‘Send Help’ is a film that wrong-foots its audience, and quite sharply. For the first stretch it plays like a glossy, 1980s-style workplace satire, in the mode of ‘Working Girl’ or ‘American Psycho’ – all alpha posturing, casual misogyny, and a corporate ladder rigged in favour of the loudest man in the room. Then it strands its two leads on a desert island and flips the power dynamic with a wicked little grin.

Rachel McAdams is the quietly competent employee who’s spent years being talked over. Dylan O’Brien is her boss – entitled, performative, and convinced he still ‘runs things’ even when there’s no office, no HR, and no audience. The early fun comes from watching him discover that hierarchy doesn’t survive contact with real survival. Off the grid, it’s McAdams’ resourcefulness that matters, and she thrives in a way that clearly unsettles him – and, intriguingly, seems to awaken something in her too.

For a while you think you’re watching a ‘Cast Away’ variation: hold out, get rescued, return to civilisation, maybe even a neat little ‘she gets the promotion’ payoff. But the film has other ideas. It becomes increasingly clear that island life suits McAdams’ character far more than the world she came from – and that staying put might be less a nightmare than a liberation.

Then, about halfway through, ‘Send Help’ mutates into something nastier: splattery survival horror with a mean streak. The food-gathering turns grotesque, the tone curdles, and the film leans into a pulpy, juvenile excess. There are ‘Misery’ echoes too – O’Brien’s character ends up injured and immobilised, McAdams builds him shelter, tends to him… and starts meting out punishments when he won’t ‘toe the line.’ Care and control blur in deliberately uncomfortable ways.

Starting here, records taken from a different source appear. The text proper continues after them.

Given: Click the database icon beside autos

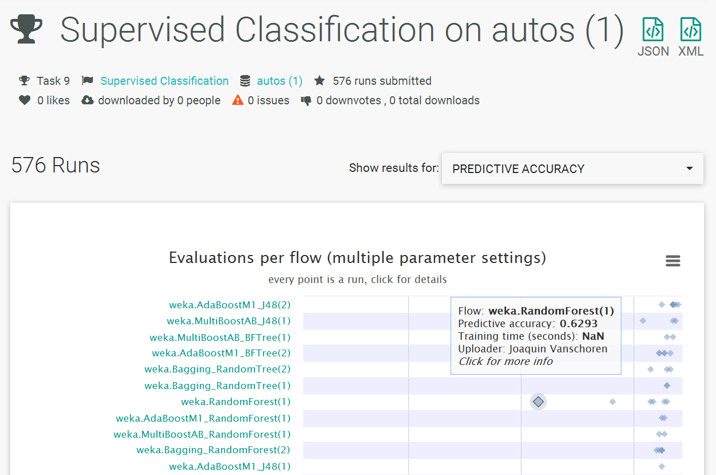Looking at the screenshot, I should tap(245, 81).
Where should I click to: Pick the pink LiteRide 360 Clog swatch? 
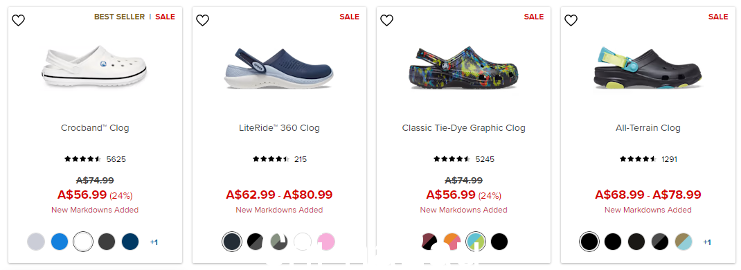point(326,242)
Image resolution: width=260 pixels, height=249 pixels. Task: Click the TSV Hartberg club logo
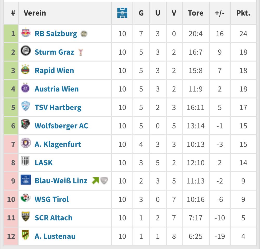[25, 106]
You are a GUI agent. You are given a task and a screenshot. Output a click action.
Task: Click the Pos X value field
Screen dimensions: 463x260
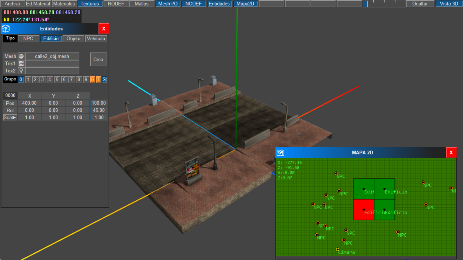click(x=29, y=103)
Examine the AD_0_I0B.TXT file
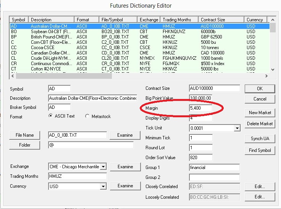 pyautogui.click(x=125, y=135)
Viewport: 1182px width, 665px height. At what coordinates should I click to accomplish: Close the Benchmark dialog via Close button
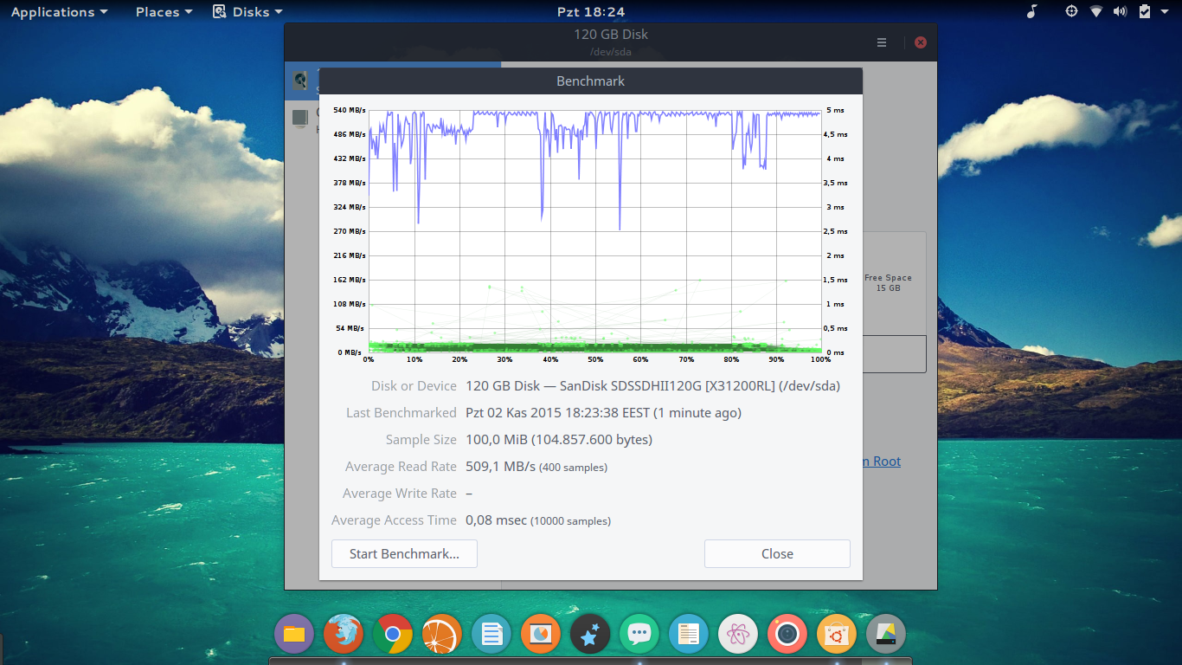(777, 554)
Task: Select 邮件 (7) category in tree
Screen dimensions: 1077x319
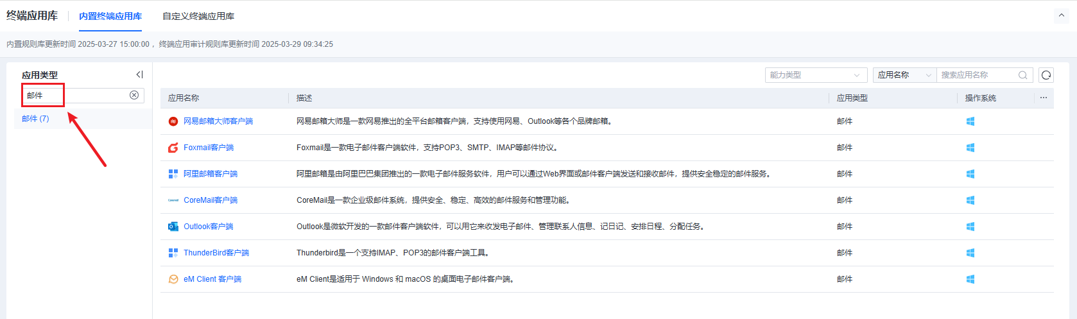Action: [35, 119]
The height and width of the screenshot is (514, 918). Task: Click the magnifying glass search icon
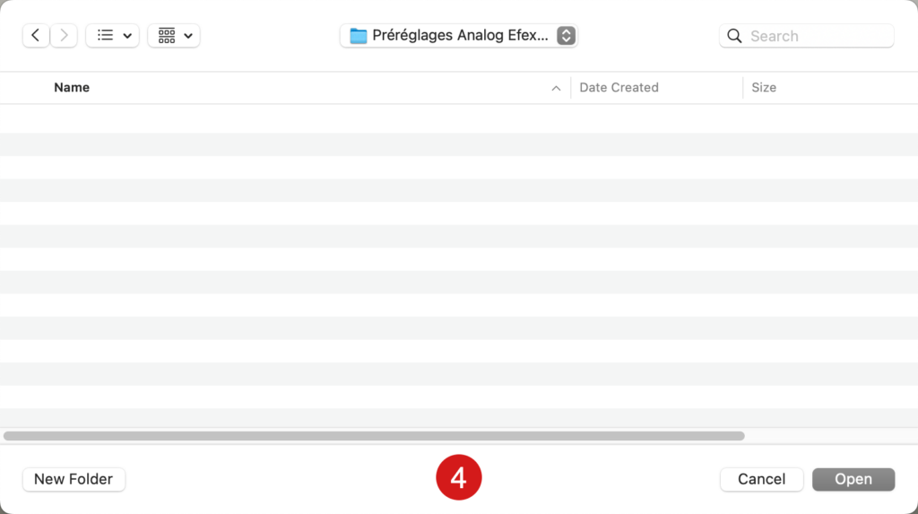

It’s basically a bloodier cousin of ‘9 to 5’: same premise of patriarchal comeuppance, but filtered through body horror and cruelty rather than farce. There’s some fun in the escalation – the way it pivots from blandly predictable to properly vicious – but it never quite becomes more than its own contrivance. The transformation at the end is certainly a shift, but it feels engineered by the plot’s cruelty rather than earned as a deep character arc.

Still, if you like films that start as one thing and then gleefully pull the rug, ‘Send Help’ will keep you watching – even if you’re wincing while you do.